← All Stories

Supplements & Silences

friendiphonevitamincatfox

The vitamin bottle sat on her nightstand, a promise she kept breaking. D3, the doctor said. For the bones, for the mood, for the slow creep north of forty that she couldn't quite accept. Claire watched Marc dress in the half-light, his silhouette familiar and suddenly foreign.

He checked his iPhone, the screen illuminating his face in that pale blue glow that had become the third partner in their marriage. "Working late," he murmured, the same phrase he'd used three times that week.

Their cat, Barnaby, wound around her ankles, purring with the demanding affection of something who knew he was about to be abandoned again. She picked him up, burying her face in his fur. At least someone still needed her.

"You should come to dinner with Sarah," Marc said, already halfway out the door. "She says she hasn't seen you in months." The word hung in the air like ash. Friend. That's what Sarah was now—a category shrinking by the year.

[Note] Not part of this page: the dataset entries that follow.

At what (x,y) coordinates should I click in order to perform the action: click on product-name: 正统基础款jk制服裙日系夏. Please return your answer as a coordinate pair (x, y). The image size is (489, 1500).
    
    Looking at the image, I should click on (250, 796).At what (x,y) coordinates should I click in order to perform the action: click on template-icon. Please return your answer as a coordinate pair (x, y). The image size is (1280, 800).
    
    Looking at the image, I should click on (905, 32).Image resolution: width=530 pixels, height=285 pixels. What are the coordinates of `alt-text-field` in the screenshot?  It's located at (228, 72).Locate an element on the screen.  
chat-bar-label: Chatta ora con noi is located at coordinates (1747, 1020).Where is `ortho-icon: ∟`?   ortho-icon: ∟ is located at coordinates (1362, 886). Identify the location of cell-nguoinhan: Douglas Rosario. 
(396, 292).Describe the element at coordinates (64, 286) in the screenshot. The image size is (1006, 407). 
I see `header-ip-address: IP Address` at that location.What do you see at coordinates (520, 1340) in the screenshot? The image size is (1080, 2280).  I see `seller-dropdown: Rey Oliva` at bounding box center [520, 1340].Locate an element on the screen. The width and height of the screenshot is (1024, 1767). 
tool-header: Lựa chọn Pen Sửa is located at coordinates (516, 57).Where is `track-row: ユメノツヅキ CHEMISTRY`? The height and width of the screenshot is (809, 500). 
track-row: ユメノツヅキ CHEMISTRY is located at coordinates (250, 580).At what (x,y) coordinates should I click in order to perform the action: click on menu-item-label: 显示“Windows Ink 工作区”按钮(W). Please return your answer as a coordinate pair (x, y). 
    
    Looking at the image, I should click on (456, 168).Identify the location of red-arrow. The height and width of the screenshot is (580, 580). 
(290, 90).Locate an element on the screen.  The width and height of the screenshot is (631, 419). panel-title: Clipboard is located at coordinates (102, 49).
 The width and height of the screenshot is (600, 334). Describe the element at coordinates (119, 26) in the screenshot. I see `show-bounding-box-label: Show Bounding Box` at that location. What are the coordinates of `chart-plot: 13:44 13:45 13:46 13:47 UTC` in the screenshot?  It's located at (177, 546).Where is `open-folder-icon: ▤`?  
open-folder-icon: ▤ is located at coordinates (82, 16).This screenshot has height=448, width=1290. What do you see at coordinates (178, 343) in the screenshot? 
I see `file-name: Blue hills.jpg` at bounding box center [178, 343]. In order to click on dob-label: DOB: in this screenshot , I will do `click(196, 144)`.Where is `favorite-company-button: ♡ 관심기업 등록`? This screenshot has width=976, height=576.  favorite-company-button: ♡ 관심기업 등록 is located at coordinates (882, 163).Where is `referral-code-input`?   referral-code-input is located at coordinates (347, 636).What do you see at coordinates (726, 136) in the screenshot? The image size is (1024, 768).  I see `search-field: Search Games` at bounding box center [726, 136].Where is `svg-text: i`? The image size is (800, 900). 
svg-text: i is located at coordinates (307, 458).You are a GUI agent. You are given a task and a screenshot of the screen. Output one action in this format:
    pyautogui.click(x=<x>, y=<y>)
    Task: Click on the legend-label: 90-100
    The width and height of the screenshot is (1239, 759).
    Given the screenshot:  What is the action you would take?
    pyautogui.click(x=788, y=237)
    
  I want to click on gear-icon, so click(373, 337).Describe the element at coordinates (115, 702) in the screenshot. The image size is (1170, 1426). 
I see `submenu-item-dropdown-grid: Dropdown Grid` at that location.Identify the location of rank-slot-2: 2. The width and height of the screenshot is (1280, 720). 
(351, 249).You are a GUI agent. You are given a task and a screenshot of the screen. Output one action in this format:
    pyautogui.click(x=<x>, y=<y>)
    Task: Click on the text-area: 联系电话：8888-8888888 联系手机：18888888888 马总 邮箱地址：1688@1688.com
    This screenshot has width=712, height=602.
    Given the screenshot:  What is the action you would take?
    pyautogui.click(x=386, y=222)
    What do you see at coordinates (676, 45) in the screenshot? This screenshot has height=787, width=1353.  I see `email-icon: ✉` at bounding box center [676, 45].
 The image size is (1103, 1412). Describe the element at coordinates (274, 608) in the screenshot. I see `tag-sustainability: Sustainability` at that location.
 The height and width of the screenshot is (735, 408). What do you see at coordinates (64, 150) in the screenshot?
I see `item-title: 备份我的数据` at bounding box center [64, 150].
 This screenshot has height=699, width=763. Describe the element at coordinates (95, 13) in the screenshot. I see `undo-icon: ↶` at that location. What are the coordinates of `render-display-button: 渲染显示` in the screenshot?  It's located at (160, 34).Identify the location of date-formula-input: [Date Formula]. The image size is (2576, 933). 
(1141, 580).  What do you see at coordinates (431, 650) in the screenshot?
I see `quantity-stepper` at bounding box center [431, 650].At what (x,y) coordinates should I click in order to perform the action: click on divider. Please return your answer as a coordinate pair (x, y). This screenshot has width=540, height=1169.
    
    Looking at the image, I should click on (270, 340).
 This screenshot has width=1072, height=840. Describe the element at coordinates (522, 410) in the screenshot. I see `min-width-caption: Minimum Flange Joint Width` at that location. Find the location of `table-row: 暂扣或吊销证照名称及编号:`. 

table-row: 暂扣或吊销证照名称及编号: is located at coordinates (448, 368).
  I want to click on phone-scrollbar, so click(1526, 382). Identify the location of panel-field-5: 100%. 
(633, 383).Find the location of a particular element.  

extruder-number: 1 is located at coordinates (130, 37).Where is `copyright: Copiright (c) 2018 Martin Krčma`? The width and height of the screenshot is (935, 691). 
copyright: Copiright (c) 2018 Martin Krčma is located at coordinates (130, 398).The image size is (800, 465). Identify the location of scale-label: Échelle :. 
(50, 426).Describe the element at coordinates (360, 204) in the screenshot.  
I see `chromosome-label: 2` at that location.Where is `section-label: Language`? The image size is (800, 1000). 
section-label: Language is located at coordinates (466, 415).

Later, she found herself at the edge of the Preserve, walking the path where they'd once seen a fox, sleek and improbable, slipping through the suburban dark like a secret. That was three years ago, back when they still held hands walking back to the car. She remembered the flash of russet fur, the way the creature had paused, watching them with intelligent eyes before vanishing into the ravine.

Something wild, something untamed.

The vitamin was still on her nightstand when she returned. Marc was already asleep, his phone dark on his chest. She thought about the fox, how it moved through the world on its own terms, how it didn't need anyone's permission to exist.

Claire opened the bottle, swallowed a pill dry. Tomorrow, she told herself. Tomorrow she'd call Sarah. Tomorrow she'd start again. But as she curled around herself in the bed they shared, she knew the truth: she was waiting for her own life to begin, watching her marriage dissolve not in dramatic explosions but in the slow erosion of unanswered texts, in vitamins forgotten, in the absence of wild things.